## Your assignment:
Copy the records exactly. Include every line.

(Saved entries)
--

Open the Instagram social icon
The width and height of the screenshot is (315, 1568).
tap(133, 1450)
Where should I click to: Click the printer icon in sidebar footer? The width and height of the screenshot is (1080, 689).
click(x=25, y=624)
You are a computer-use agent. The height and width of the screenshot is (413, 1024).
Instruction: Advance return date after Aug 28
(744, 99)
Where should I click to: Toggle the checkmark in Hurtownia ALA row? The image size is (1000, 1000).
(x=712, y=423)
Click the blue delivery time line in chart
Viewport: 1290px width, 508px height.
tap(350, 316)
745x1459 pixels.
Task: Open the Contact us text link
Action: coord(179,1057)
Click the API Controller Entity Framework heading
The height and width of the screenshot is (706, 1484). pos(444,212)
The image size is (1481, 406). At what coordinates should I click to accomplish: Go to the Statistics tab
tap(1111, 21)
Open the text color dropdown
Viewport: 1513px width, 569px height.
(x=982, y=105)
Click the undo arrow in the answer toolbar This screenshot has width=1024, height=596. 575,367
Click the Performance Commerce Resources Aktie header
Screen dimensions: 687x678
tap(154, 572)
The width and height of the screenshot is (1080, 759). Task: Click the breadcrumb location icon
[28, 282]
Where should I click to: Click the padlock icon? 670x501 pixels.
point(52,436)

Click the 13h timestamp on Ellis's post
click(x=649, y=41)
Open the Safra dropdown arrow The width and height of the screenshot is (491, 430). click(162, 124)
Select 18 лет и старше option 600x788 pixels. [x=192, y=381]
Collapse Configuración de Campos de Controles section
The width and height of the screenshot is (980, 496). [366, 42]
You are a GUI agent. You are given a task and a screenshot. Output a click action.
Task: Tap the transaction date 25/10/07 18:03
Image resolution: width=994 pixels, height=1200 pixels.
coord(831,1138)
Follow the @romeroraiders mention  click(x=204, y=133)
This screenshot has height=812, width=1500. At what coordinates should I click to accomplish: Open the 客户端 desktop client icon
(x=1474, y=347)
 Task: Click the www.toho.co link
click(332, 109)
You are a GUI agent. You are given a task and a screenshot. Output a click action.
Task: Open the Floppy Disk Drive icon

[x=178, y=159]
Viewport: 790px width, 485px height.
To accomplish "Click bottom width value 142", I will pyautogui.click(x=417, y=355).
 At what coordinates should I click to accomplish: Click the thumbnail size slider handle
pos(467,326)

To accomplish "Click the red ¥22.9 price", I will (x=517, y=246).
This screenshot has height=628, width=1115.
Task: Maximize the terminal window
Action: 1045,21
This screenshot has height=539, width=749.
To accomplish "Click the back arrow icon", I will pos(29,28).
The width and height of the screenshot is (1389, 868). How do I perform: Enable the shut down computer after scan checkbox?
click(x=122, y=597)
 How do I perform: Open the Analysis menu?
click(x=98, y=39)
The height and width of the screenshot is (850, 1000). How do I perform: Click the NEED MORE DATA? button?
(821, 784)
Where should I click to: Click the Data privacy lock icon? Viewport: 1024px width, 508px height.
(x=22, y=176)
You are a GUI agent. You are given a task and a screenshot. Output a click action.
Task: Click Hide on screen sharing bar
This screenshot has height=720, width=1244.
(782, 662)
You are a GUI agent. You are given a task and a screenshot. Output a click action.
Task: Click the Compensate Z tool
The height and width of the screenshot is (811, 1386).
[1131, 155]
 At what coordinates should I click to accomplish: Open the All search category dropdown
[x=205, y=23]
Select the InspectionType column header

--

## Response to this exercise:
Open the Instagram social icon
The width and height of the screenshot is (315, 1568).
tap(133, 1450)
Where should I click to: Click the printer icon in sidebar footer? The width and height of the screenshot is (1080, 689).
click(x=25, y=624)
You are a computer-use agent. The height and width of the screenshot is (413, 1024).
Instruction: Advance return date after Aug 28
(744, 99)
Where should I click to: Toggle the checkmark in Hurtownia ALA row? The image size is (1000, 1000).
(x=712, y=423)
Click the blue delivery time line in chart
Viewport: 1290px width, 508px height.
tap(350, 316)
745x1459 pixels.
Task: Open the Contact us text link
Action: coord(179,1057)
Click the API Controller Entity Framework heading
The height and width of the screenshot is (706, 1484). pos(444,212)
The image size is (1481, 406). At what coordinates should I click to accomplish: Go to the Statistics tab
tap(1111, 21)
Open the text color dropdown
Viewport: 1513px width, 569px height.
(x=982, y=105)
Click the undo arrow in the answer toolbar This screenshot has width=1024, height=596. 575,367
Click the Performance Commerce Resources Aktie header
Screen dimensions: 687x678
tap(154, 572)
The width and height of the screenshot is (1080, 759). Task: Click the breadcrumb location icon
[28, 282]
Where should I click to: Click the padlock icon? 670x501 pixels.
point(52,436)

Click the 13h timestamp on Ellis's post
click(x=649, y=41)
Open the Safra dropdown arrow The width and height of the screenshot is (491, 430). click(162, 124)
Select 18 лет и старше option 600x788 pixels. [x=192, y=381]
Collapse Configuración de Campos de Controles section
The width and height of the screenshot is (980, 496). [366, 42]
You are a GUI agent. You are given a task and a screenshot. Output a click action.
Task: Tap the transaction date 25/10/07 18:03
Image resolution: width=994 pixels, height=1200 pixels.
coord(831,1138)
Follow the @romeroraiders mention  click(x=204, y=133)
This screenshot has height=812, width=1500. At what coordinates should I click to accomplish: Open the 客户端 desktop client icon
(x=1474, y=347)
 Task: Click the www.toho.co link
click(332, 109)
You are a GUI agent. You are given a task and a screenshot. Output a click action.
Task: Open the Floppy Disk Drive icon

[x=178, y=159]
Viewport: 790px width, 485px height.
To accomplish "Click bottom width value 142", I will pyautogui.click(x=417, y=355).
 At what coordinates should I click to accomplish: Click the thumbnail size slider handle
pos(467,326)

To accomplish "Click the red ¥22.9 price", I will (x=517, y=246).
This screenshot has height=628, width=1115.
Task: Maximize the terminal window
Action: 1045,21
This screenshot has height=539, width=749.
To accomplish "Click the back arrow icon", I will pos(29,28).
The width and height of the screenshot is (1389, 868). How do I perform: Enable the shut down computer after scan checkbox?
click(x=122, y=597)
 How do I perform: Open the Analysis menu?
click(x=98, y=39)
The height and width of the screenshot is (850, 1000). How do I perform: Click the NEED MORE DATA? button?
(821, 784)
Where should I click to: Click the Data privacy lock icon? Viewport: 1024px width, 508px height.
(x=22, y=176)
You are a GUI agent. You are given a task and a screenshot. Output a click action.
Task: Click Hide on screen sharing bar
This screenshot has height=720, width=1244.
(782, 662)
You are a GUI agent. You are given a task and a screenshot. Output a click action.
Task: Click the Compensate Z tool
The height and width of the screenshot is (811, 1386).
[1131, 155]
 At what coordinates should I click to accomplish: Open the All search category dropdown
[x=205, y=23]
Select the InspectionType column header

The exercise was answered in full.